Vos tâches:
1. Dans l'extrait sur l'île d'Ys, comment s'appelle l'orpheline que rencontre le duelliste ?
2. Prolongez l'extrait sur l'île d'Ys à partir de sa dernière phrase.

Extrait du document:
Une île de luttes, à la fois contre la Nature et contre le Système, une part de nul part dans un monde pourtant lui-même bien réel.
On y suit d'abord Enoc Martel, un duelliste qui a tout quitté, sa gloire, son titre, sa Cité, pour se rendre aux Échouements, ce « biscuit brisé en deux » fait d'échancrures et de grèves sablonneuses. Son envie à lui, se faire désirer, se faire rappeler à la Cité par les puissants car l'île d'Ys est scindée en deux, séparée entre rivages et Cité par une muraille qui distingue les citoyens des autres, qui fait le tri entre les riches et les pauvres, ceux qui ont la vie dure et ceux qui discutaillent dans les salons. Enoch Martel pourrait être le grand personnage de ce récit, il a tout pour : l'intelligence, l'habilité, le charisme et, bien sûr, l'épreuve qui l'attend. Mais il n'en sera rien puisqu'il rencontre très tôt une jeune fille un peu entêtée et pas mal audacieuse. Une orpheline du nom de Danaé Poussin qui va prendre avec lui le chemin d'une vie extraordinaire, à la fois insignifiante à l'échelle de la Nation et tellement importante dans la vie des Grands de ce récit.

Segment de données:
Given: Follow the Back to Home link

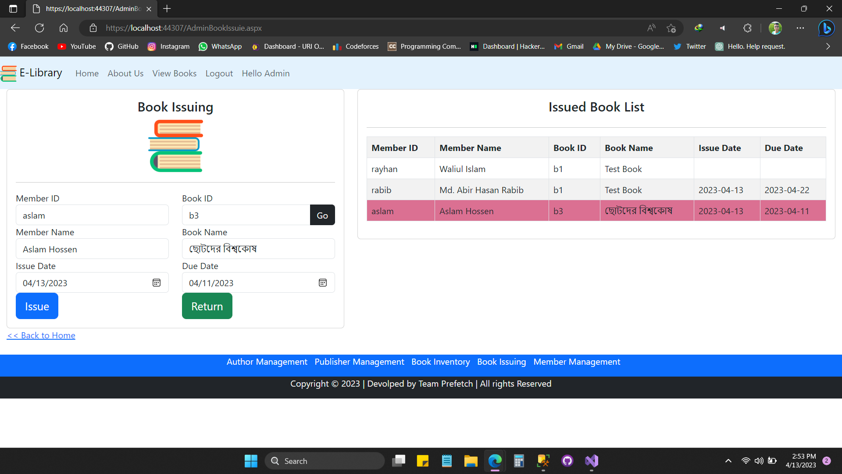Looking at the screenshot, I should click(41, 335).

Les réponses:
1. Danaé Poussin

2.
Les marins ne savent pas nager est traversé de toutes parts par ces orphelins, ces sacripants, ces enfants-sans-destin que l'on penserait voué à la mort ou à la misère voire aux deux. À ceci près que Dominique Scali a d'autres projets pour eux. Une école, un enseignement, une chance. C'est ici que débute un certain goût pour l'utopie, cette volonté de révolutionner les choses, de changer les possibles. Mais comment faire ça dans une société qui semble scléroser depuis des années dans ses traditions et ses organisations. Où l'on fait entrer et sortir des gens de la Cité à l'occasion d'un comblement démographique opportuniste, comme si l'on gagnait à une loterie où le mérite a autant à dire que le piston, sorte d'ascenseur social au goût de roulette russe.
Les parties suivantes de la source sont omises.